Day 3 was the day everything went my way; an early triple up with JJ was the lucky start that was required, I took some risks and played aggressively to double up again without showing a hand, a cooler situation in my favour and one HUGE flip to give me a massive stack were all the ingredients required if you hope to win an event like this. I felt liked I played very well on Day 3, staying out of trouble, making some thin calls that stopped people playing back at me light and generally felt focussed and confident. That Day 3 rush ended with me eliminating the 9th place finisher and knowing that I would come back the following day as the chip leader. There was a flurry of phone calls as we were whisked away for profiles, interviews and mug shots and most of us were shaking our heads in disbelief that we had made it this far.
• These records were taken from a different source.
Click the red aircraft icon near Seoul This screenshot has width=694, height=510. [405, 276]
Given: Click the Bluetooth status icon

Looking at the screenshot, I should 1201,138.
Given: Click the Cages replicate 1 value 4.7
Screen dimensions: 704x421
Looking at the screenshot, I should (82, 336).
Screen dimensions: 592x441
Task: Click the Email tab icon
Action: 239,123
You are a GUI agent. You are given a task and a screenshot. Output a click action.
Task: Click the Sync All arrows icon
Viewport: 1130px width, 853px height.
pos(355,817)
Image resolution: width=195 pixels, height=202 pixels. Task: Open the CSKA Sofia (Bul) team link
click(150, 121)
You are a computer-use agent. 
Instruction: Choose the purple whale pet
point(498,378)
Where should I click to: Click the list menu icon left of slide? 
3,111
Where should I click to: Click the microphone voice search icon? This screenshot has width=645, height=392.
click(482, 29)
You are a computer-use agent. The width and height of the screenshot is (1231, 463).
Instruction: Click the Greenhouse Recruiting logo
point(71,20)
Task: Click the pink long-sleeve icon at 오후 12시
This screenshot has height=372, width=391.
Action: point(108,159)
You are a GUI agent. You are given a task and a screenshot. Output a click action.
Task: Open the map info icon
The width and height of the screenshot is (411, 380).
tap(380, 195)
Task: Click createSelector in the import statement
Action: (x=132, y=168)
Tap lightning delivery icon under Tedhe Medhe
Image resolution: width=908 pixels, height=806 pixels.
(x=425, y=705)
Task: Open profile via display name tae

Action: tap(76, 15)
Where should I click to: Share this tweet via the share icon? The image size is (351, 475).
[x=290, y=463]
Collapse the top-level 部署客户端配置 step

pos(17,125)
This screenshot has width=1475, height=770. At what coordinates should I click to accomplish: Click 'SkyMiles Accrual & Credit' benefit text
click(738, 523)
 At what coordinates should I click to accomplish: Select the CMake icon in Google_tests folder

Coming back the for the final table I felt utterly determined that I was going to do everything in my power to win, and when the first few pots went my way it looked like it really was going to be my day. Having the world's greatest rail (weeeeeeeeeeeeeeeee), phone support from the BBP team, as well as the flood of messages from friends and family following at home, all gave me extra resolve and when all is said and done I take satisfaction from the fact that I wouldn't really have done that much differently and hope I did everyone proud. The notion of effectively flipping a coin for Â£80k is a tricky one to get your head around and I am not sure whether or not I should be pleased that it ultimately doesn't faze me, though it probably ought to. The fourth place finish and the money that came with it, was undoubtedly my biggest poker achievement to date, but I hope it will not stay that way. As an admittedly relatively inexperienced live tournament player, I feel as though I have bags to learn, and improved hugely even in the week of the event both by trying to emulate and understand the better players at the table, and by picking the brains of those whose opinions I valued during the daily post mortem. Surrounded by good people, in poker and at home, I aim to work hard to build on this and make the grade as an aspiring professional, and to stand out in tournaments for my dazzling skills rather than my blazing hair colour.